Remarking on the temperatures, National Oceanic and Atmospheric Administration scientists wrote:

For March, the average temperature for the globe was 2.20 degrees F above the 20th century average. This was not only the highest for the month of March in the 1880-2016 record, but also the highest monthly temperature departure among all months on record, surpassing the previous all-time record set last month by 0.02 degrees F. March also marked the 11th consecutive month a monthly global temperature record has been broken, and is the longest such streak in NOAA’s 137-year climate record.

The Arctic was also impacted by record global heat. Arctic sea ice reached its maximum extent for the year at 5.61 million square miles March 24, the lowest annual maximum extent in the satellite record. This was 431,000 square miles below average and 5,000 square miles below the previous record from 2015.


Several pieces of research have forecast the dangerous flooding of the world’s coast cities. Among the best known of these are from the Office of Coastal Management and the U.S. Geological Survey. A study from the Intergovernmental Panel on Climate Change change is extremely pessimistic:

The most recent IPCC assessment based on the most gloomy scenario puts predictions of 21st century sea level rise at between 26 and 59cm (10-23 inches)

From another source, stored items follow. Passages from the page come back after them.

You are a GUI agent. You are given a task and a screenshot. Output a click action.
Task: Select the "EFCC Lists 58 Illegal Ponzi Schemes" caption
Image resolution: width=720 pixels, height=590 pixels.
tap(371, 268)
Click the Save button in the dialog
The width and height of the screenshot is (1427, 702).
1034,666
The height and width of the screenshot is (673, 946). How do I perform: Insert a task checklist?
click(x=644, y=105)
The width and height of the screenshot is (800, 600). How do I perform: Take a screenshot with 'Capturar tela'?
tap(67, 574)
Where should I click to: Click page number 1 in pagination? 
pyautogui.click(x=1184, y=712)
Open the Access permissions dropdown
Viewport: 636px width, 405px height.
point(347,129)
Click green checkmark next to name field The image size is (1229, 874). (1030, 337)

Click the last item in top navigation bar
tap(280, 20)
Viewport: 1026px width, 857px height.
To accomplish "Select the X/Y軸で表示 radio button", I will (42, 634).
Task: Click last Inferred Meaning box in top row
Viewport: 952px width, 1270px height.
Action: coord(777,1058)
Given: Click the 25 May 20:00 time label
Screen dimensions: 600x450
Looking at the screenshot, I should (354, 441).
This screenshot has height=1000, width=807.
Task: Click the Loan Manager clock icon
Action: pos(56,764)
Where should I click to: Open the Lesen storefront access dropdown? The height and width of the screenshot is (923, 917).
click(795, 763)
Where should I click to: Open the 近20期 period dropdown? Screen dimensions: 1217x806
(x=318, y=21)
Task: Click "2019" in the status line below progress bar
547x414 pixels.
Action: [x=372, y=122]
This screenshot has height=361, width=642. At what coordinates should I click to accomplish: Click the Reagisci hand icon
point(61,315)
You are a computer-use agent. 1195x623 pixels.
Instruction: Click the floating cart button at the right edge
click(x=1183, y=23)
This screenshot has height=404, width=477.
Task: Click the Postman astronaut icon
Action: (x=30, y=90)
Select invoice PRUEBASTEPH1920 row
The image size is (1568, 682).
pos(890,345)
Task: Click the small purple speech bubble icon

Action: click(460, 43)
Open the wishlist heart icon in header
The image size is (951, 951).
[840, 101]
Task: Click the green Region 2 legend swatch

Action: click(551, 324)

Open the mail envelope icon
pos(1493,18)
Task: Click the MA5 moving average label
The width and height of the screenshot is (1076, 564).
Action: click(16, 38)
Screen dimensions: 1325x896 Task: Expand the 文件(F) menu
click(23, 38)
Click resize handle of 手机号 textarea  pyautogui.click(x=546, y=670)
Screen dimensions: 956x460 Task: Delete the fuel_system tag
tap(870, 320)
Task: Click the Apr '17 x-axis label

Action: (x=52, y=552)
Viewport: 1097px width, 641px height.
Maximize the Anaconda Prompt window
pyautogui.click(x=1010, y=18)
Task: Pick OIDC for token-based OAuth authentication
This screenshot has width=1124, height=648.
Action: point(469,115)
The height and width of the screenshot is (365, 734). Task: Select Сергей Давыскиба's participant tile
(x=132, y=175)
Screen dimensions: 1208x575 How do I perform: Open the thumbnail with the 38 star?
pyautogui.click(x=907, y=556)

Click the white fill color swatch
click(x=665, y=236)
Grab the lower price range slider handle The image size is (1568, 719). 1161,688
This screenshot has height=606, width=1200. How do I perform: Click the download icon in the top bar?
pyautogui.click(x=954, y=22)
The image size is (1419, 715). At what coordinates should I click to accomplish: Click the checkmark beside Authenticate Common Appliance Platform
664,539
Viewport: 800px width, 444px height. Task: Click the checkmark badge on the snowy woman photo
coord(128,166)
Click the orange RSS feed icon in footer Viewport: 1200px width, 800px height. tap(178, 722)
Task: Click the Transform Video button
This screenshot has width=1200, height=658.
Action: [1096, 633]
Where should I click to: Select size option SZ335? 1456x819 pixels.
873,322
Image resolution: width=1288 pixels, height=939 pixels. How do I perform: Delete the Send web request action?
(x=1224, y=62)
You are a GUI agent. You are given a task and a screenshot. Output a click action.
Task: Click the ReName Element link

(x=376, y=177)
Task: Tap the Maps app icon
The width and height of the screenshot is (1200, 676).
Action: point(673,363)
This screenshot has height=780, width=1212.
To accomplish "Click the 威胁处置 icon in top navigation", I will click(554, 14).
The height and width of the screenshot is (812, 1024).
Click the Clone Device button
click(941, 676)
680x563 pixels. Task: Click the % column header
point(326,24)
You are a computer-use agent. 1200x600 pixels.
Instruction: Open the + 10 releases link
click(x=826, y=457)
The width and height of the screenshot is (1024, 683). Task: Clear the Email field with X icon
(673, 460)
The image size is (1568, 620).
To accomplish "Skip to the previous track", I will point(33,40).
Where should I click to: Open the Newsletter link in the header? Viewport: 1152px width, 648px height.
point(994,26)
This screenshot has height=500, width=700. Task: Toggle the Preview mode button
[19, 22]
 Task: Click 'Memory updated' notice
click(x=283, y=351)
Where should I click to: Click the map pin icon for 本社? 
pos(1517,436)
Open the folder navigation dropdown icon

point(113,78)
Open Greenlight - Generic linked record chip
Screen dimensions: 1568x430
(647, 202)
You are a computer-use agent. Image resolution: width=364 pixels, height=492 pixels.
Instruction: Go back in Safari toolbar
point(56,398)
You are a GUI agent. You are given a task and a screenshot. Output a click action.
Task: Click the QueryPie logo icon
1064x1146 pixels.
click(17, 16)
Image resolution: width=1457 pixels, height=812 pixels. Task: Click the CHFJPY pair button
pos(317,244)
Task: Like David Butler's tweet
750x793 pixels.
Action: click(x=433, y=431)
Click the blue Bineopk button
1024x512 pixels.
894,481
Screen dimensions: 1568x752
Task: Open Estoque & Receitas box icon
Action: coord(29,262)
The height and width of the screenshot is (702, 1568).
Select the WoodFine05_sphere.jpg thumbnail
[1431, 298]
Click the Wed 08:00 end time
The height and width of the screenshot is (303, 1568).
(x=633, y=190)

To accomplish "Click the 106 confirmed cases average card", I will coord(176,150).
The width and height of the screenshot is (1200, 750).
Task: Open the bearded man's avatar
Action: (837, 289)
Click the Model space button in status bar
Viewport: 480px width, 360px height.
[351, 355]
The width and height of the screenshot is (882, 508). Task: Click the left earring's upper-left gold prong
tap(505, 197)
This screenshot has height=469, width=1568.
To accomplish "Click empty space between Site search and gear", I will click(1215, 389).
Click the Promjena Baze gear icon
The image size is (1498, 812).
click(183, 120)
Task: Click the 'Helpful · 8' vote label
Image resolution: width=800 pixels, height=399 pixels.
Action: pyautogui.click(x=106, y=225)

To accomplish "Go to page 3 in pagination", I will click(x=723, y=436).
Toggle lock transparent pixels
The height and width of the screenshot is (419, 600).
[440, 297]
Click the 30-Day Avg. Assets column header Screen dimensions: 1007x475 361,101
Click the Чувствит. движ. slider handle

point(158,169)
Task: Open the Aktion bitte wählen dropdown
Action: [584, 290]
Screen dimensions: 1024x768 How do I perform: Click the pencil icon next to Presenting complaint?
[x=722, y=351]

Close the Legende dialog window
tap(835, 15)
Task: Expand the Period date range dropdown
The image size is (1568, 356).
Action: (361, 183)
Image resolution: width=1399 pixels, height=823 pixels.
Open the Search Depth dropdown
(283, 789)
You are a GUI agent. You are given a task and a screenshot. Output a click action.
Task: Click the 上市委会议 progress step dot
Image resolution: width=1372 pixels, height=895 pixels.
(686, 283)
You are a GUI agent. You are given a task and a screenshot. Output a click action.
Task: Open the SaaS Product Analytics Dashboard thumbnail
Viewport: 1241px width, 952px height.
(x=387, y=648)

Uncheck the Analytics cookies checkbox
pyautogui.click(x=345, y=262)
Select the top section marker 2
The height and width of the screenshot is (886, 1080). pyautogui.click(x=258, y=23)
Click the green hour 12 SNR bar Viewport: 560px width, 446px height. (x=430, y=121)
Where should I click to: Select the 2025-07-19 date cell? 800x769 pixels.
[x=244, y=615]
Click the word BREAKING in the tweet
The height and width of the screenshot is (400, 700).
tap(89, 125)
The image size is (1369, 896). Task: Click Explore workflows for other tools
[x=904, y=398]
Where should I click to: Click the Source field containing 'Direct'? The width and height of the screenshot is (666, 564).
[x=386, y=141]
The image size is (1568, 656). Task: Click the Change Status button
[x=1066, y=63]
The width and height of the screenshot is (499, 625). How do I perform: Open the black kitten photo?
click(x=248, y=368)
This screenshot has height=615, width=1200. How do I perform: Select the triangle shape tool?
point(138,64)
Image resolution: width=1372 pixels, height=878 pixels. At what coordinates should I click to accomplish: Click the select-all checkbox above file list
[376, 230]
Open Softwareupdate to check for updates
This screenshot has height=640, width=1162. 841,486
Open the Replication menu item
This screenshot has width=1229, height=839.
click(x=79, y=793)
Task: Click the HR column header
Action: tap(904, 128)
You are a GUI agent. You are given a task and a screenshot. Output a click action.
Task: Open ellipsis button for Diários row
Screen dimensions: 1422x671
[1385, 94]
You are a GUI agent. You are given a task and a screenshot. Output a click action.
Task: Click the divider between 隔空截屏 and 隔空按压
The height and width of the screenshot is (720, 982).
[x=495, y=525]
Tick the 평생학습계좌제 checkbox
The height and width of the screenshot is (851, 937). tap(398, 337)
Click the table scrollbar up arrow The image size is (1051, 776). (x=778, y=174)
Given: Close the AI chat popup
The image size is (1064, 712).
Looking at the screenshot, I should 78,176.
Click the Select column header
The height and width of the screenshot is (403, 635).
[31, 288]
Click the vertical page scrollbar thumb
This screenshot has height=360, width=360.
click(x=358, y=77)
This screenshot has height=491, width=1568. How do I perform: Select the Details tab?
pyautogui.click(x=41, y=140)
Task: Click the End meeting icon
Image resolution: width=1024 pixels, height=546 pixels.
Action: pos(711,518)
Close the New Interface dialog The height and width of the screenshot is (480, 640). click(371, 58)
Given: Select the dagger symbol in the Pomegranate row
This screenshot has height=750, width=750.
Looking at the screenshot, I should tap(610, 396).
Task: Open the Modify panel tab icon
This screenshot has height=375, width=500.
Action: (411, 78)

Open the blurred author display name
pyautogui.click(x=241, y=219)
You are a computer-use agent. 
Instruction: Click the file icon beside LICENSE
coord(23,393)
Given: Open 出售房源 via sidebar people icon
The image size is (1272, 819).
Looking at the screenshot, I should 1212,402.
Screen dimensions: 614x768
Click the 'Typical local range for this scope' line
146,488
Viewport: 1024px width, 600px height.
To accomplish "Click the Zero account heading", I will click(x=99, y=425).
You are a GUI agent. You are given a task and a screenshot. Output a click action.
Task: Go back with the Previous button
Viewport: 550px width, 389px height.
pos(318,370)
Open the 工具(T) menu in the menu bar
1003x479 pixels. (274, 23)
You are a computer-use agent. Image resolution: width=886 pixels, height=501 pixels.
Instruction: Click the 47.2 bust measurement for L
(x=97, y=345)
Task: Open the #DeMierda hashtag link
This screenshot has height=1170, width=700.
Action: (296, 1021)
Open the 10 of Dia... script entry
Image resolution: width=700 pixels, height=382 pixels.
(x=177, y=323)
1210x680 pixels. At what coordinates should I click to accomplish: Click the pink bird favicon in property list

If the sea level rises five feet, New Orleans would be 88% underwater. The forecast is for 100 years out and based on information from the U.S. Geological Survey. Once again, as global warming picks up, the date moves closer to the present one, so the time frame may be much shorter.

Under the same circumstance, Miami Beach would be 94% flooded. Atlantic City would be 62% flooded and St. Petersburg 32%.

Objects in the mirror may be closer than they seem.